> [EXTRACTED RECORDS]
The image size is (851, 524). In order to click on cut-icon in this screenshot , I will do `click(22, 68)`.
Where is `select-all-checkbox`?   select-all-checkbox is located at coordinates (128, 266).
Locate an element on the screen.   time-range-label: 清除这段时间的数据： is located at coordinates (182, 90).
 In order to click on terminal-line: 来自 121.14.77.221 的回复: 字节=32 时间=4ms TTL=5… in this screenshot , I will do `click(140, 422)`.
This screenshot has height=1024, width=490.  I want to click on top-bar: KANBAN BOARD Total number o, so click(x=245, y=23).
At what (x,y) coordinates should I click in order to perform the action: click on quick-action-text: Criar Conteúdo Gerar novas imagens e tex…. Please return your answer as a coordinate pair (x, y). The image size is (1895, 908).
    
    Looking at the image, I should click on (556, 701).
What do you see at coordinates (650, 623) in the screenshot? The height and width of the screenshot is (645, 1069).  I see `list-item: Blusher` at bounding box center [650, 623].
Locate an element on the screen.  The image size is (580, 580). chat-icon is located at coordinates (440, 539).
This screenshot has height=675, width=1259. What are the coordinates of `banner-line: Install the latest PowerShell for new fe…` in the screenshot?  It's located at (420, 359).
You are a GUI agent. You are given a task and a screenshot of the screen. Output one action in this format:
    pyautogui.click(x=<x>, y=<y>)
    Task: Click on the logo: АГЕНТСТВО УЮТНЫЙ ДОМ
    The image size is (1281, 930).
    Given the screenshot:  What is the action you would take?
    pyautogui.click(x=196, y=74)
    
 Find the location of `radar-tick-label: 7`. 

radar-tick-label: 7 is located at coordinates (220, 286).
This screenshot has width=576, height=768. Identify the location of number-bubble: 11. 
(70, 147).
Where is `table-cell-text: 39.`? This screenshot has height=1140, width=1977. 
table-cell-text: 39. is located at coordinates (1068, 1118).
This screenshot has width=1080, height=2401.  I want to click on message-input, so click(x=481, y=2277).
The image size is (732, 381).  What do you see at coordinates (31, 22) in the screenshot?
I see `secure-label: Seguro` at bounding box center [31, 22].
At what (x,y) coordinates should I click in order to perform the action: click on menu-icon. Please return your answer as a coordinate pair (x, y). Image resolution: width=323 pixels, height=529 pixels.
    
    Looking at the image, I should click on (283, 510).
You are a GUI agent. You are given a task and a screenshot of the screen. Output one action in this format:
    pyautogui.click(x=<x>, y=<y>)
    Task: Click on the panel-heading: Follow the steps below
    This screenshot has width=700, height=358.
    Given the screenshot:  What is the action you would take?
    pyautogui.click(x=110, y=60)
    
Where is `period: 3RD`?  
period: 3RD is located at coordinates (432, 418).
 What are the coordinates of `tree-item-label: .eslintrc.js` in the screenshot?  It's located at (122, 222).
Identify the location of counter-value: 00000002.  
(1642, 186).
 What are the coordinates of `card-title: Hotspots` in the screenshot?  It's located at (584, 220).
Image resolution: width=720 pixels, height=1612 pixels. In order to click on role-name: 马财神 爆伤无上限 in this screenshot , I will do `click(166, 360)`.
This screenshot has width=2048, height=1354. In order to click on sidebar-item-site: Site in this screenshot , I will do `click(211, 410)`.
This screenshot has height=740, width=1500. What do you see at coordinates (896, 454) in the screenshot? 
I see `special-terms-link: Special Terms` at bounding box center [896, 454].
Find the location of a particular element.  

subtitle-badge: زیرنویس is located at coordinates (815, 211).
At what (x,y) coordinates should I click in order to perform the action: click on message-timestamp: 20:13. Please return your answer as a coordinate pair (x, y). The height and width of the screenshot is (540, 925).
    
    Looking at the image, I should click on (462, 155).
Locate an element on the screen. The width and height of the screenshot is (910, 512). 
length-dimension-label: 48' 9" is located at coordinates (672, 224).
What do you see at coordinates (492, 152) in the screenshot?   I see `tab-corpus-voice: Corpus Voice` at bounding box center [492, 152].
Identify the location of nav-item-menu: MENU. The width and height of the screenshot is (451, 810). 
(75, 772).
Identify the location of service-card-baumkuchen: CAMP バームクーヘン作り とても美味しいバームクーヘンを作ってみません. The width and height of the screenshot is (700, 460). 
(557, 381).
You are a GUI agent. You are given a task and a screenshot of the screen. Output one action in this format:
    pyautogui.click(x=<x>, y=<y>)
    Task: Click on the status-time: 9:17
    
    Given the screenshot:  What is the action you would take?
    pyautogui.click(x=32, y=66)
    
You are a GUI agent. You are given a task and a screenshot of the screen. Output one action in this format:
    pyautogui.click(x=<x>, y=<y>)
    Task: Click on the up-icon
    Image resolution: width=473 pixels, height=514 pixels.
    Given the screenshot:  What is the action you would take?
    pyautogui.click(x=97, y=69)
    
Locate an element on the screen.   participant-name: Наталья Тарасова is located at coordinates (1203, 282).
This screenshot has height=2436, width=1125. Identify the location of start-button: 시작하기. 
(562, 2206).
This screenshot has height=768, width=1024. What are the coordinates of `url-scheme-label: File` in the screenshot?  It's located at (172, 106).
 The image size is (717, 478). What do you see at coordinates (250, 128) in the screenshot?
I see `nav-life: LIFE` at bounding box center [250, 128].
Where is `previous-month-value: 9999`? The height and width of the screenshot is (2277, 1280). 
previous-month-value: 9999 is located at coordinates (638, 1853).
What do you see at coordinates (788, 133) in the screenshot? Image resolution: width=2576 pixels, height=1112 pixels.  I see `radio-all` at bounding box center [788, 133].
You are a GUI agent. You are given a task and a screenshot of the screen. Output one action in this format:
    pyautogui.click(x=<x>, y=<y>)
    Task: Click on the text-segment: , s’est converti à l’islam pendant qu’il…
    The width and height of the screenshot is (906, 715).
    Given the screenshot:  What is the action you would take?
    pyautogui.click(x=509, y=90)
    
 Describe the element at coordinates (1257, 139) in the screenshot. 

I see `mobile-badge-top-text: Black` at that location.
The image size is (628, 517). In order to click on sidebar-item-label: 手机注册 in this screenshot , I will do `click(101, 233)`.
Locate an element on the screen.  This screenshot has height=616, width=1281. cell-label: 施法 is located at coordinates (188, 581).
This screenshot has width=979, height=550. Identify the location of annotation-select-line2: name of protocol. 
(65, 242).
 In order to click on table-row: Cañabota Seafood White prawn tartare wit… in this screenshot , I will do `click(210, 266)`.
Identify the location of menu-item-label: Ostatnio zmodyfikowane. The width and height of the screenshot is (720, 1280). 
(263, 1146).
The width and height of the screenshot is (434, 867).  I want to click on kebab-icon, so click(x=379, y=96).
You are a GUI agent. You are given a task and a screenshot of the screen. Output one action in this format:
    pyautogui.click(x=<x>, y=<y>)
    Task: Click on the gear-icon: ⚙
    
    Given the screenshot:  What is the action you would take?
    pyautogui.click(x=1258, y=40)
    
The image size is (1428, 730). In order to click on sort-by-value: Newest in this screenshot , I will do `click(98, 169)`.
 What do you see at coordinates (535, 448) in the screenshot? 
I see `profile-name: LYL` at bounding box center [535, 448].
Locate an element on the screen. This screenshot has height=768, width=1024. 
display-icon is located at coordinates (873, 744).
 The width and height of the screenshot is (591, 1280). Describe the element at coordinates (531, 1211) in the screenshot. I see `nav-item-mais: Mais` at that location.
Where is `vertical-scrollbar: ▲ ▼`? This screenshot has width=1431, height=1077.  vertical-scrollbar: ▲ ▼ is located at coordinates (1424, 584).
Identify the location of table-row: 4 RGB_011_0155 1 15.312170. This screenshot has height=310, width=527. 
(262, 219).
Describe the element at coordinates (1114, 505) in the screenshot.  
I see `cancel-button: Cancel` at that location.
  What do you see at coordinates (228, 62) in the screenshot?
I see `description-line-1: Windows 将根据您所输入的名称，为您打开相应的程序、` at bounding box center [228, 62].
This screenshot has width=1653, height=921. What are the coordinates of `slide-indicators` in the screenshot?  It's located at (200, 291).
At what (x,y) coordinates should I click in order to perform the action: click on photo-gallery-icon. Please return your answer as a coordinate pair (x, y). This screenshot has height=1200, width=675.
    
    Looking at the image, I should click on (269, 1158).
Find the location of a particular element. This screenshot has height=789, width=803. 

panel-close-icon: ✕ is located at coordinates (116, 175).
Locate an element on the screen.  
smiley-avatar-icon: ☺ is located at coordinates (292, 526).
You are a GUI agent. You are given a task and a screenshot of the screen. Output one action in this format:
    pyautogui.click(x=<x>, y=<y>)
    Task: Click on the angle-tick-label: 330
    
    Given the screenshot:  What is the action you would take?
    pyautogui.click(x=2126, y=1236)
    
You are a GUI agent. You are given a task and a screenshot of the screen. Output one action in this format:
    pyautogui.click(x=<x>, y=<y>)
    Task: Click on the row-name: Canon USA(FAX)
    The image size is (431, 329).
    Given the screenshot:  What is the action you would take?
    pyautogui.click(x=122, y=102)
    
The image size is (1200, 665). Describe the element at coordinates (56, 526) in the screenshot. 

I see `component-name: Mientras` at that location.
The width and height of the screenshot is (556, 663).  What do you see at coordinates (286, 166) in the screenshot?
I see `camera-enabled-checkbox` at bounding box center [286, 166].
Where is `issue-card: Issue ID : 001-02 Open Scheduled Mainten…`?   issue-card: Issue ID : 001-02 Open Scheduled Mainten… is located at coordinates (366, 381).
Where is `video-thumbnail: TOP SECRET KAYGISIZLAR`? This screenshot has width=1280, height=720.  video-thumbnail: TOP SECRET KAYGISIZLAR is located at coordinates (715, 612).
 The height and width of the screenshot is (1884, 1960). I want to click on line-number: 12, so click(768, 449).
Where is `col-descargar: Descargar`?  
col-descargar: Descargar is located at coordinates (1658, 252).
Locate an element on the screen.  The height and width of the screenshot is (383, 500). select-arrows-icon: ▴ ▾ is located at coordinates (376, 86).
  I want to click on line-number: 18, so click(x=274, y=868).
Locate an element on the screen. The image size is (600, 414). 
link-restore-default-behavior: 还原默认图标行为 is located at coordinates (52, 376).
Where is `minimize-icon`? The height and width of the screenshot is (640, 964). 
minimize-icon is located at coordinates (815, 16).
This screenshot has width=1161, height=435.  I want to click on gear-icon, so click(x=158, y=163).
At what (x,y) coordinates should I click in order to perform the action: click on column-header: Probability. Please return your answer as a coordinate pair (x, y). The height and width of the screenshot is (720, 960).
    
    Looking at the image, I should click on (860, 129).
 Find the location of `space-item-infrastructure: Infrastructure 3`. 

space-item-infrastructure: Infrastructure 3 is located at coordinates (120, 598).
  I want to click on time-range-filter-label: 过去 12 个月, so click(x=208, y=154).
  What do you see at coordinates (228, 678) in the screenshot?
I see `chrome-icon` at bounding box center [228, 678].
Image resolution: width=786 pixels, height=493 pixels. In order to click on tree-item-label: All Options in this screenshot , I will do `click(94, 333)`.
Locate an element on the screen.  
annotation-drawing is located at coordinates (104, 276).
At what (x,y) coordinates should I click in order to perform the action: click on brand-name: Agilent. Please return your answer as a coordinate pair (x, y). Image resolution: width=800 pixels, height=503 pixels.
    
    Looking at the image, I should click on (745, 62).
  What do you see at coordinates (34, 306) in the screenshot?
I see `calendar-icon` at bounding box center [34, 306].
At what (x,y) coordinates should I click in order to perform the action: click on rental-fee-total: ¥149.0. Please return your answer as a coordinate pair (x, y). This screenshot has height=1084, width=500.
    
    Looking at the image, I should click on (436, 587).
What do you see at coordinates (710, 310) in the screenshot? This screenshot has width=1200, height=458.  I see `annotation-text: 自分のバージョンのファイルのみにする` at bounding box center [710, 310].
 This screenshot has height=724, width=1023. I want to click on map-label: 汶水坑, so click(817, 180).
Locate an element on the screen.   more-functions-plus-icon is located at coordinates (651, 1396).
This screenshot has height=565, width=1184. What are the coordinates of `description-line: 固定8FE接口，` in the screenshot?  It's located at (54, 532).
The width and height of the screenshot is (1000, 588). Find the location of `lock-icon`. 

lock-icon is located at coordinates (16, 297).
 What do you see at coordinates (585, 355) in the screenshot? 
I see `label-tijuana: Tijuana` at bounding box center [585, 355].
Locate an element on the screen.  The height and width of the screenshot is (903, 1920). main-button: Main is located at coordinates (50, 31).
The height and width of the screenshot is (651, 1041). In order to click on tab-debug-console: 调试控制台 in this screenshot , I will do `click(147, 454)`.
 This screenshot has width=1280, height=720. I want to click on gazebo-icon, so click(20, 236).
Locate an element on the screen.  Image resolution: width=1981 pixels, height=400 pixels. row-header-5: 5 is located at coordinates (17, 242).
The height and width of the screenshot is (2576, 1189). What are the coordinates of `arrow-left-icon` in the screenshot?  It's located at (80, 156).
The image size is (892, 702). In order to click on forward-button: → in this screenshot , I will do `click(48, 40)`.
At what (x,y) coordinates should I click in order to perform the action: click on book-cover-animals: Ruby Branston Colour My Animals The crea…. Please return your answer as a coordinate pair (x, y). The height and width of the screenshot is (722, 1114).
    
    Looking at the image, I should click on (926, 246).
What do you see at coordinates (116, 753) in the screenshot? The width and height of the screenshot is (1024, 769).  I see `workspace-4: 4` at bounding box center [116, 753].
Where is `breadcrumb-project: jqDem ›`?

> [DIRECTIVE] Output the lines starting at the one containing "The image size is (732, 381)." and ending at the one containing "Looking at the image, I should click on (283, 510)." as a Markdown table with the columns Row and Line. Number each line in Row and leave out blank lines.

> [REPLY]
| Row | Line |
|---|---|
| 1 | The image size is (732, 381).  What do you see at coordinates (31, 22) in the screenshot? |
| 2 | I see `secure-label: Seguro` at bounding box center [31, 22]. |
| 3 | At what (x,y) coordinates should I click in order to perform the action: click on menu-icon. Please return your answer as a coordinate pair (x, y). Image resolution: width=323 pixels, height=529 pixels. |
| 4 |     Looking at the image, I should click on (283, 510). |